What is being asked
Copy out the lines below word for word, starting at the line that contains "Given: Open the www.usr.cn footer link" and stopping after the line that contains "[x=951, y=588]".

Lines held in a dataset:
§

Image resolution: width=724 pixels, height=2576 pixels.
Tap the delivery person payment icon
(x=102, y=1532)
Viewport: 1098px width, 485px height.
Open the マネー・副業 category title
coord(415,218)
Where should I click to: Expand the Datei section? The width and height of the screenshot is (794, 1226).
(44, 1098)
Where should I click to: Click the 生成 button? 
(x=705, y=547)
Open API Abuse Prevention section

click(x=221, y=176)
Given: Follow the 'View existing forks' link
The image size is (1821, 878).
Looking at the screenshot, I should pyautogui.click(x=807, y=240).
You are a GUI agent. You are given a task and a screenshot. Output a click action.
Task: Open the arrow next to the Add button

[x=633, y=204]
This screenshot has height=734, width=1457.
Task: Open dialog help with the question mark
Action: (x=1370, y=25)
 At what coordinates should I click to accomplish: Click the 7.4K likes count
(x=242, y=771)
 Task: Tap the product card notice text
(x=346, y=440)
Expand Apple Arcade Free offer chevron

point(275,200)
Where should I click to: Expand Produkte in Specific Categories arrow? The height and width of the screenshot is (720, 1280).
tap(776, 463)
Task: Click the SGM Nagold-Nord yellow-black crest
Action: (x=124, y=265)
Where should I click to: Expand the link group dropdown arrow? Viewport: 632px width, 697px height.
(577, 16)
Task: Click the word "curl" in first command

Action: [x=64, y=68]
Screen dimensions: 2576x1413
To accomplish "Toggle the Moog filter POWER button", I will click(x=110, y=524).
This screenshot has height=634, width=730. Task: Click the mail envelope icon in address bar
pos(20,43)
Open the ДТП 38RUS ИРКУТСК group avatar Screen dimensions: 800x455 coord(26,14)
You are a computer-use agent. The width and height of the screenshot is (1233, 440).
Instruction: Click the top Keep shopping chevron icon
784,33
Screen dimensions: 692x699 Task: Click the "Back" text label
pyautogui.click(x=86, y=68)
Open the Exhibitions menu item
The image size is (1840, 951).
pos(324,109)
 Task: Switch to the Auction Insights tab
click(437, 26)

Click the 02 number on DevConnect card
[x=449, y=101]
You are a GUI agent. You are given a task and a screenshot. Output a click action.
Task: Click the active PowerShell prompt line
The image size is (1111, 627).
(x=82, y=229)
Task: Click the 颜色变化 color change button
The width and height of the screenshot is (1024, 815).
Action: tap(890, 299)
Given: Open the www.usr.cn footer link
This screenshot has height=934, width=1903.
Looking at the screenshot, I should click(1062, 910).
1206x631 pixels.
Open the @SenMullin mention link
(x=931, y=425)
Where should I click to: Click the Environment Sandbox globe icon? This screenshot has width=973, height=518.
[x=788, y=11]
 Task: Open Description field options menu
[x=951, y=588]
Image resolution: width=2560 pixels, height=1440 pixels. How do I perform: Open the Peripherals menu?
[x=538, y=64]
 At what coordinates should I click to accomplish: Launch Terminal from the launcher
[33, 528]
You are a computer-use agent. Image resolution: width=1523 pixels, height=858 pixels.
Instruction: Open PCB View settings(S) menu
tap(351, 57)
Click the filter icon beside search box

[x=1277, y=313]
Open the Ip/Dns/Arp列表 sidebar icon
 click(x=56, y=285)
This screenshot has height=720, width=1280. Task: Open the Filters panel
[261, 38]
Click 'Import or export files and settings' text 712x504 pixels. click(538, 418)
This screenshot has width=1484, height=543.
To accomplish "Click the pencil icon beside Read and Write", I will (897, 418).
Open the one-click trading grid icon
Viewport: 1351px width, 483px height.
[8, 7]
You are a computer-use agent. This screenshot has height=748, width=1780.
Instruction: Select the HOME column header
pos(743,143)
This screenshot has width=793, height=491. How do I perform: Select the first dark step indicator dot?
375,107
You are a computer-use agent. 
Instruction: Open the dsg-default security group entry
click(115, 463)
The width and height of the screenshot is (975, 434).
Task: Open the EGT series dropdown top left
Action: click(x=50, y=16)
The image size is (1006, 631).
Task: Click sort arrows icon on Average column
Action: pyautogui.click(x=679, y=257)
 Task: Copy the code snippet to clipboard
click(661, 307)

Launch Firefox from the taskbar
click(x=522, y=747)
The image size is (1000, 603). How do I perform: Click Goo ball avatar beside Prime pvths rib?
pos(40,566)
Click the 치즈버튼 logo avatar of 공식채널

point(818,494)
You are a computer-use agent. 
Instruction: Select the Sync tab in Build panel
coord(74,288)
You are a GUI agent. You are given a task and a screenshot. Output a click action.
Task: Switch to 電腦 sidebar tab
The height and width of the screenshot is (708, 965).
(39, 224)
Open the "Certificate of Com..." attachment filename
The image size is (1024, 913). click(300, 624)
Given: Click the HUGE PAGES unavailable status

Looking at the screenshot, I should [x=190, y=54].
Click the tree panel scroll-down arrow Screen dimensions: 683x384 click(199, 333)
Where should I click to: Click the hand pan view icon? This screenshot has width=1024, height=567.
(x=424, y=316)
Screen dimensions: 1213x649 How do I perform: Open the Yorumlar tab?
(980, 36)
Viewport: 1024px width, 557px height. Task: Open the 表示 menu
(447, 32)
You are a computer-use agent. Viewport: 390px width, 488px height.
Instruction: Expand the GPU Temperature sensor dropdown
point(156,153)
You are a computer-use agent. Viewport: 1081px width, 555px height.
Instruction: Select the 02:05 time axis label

§

Solution below
Given: Open the www.usr.cn footer link
This screenshot has height=934, width=1903.
Looking at the screenshot, I should click(1062, 910).
1206x631 pixels.
Open the @SenMullin mention link
(x=931, y=425)
Where should I click to: Click the Environment Sandbox globe icon? This screenshot has width=973, height=518.
[x=788, y=11]
 Task: Open Description field options menu
[x=951, y=588]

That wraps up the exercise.